MATERIAL PROVIDED ->
■ ■ ■ ■ ■ ■ ■

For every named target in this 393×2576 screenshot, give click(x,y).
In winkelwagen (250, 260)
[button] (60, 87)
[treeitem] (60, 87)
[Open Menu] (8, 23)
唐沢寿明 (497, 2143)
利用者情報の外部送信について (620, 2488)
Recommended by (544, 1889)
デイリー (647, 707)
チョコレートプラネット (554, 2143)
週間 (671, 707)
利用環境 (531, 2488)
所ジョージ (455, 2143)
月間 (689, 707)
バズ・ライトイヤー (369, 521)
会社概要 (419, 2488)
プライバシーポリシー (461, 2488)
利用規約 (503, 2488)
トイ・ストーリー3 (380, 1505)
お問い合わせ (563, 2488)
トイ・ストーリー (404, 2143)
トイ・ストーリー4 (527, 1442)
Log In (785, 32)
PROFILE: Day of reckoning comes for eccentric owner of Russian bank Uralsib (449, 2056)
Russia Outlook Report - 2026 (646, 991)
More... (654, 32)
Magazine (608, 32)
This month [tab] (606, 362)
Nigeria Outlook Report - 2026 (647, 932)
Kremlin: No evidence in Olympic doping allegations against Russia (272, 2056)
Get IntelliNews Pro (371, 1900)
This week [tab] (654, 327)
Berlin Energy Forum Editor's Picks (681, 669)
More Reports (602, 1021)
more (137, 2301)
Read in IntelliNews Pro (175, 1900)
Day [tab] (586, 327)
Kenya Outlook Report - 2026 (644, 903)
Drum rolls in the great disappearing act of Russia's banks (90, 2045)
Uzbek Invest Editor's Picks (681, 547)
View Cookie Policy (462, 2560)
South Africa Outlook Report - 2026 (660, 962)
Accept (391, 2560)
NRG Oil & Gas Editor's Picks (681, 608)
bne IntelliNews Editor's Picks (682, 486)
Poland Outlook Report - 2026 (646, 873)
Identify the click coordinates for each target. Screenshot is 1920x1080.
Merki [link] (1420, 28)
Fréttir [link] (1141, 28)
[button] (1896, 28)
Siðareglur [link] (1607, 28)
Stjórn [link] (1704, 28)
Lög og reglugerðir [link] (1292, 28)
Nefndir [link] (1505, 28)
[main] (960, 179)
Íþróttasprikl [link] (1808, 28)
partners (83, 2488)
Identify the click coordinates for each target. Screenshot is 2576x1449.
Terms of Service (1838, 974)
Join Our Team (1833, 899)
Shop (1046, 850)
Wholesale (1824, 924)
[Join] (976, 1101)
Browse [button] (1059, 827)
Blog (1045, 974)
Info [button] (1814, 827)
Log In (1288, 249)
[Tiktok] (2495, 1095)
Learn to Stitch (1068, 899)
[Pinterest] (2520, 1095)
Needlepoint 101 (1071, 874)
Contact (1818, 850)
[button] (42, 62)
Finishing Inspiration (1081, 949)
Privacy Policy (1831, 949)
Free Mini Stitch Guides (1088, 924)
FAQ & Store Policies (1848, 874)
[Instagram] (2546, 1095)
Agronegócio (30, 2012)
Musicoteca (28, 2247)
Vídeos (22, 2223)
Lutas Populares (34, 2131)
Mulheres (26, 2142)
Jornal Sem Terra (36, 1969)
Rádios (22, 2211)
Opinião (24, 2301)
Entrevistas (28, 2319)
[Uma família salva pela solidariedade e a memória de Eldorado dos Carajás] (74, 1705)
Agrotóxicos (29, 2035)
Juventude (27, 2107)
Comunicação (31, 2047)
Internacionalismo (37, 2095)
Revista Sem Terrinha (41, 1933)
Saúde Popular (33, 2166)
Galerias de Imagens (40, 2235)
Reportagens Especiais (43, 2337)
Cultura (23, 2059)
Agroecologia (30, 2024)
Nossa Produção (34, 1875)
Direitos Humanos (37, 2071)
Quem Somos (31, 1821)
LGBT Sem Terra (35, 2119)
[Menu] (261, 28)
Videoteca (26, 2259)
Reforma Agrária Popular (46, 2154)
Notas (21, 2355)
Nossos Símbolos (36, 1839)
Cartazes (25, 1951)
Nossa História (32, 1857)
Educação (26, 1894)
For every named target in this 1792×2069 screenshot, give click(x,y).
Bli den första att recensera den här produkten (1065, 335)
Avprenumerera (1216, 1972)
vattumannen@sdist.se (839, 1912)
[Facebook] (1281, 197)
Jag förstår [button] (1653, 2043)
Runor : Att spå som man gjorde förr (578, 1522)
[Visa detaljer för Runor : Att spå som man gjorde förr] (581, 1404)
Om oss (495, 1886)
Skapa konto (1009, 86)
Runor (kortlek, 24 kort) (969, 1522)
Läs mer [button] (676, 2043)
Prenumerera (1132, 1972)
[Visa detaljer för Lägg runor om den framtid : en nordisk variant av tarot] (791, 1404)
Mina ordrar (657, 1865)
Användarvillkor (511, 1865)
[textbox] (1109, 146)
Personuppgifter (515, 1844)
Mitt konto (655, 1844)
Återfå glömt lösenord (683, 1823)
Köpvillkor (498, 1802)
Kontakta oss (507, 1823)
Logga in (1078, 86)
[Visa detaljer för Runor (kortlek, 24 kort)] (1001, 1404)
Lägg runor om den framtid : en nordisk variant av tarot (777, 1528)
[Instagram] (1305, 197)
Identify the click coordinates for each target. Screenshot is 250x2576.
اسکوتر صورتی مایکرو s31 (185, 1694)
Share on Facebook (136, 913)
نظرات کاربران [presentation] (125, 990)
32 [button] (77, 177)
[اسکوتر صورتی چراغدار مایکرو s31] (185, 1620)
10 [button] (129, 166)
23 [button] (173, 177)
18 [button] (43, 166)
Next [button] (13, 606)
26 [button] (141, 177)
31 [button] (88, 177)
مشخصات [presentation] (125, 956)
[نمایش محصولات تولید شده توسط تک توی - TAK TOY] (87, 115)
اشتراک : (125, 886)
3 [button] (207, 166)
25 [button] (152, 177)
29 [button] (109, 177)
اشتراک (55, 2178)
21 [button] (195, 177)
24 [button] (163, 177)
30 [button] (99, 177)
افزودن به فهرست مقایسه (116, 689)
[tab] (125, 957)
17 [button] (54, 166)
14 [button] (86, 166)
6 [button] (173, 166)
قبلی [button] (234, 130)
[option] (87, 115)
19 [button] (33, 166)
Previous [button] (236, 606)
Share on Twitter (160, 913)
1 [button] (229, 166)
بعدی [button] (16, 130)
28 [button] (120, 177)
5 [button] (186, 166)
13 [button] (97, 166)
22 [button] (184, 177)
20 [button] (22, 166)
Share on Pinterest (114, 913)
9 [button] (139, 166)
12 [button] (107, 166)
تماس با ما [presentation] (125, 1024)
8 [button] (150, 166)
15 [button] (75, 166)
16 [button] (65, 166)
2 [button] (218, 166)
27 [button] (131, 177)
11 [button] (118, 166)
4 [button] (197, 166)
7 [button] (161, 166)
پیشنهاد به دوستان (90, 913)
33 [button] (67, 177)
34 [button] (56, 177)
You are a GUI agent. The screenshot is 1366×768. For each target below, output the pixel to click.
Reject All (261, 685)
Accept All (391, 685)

■ ■ ■ ■ ■ ■ ■

EXERCISE -> Lines of the material may hold the string "Editor". Copy each one that does.

SOLUTION TO THIS PROBLEM ->
Berlin Energy Forum Editor's Picks (681, 669)
Uzbek Invest Editor's Picks (681, 547)
NRG Oil & Gas Editor's Picks (681, 608)
bne IntelliNews Editor's Picks (682, 486)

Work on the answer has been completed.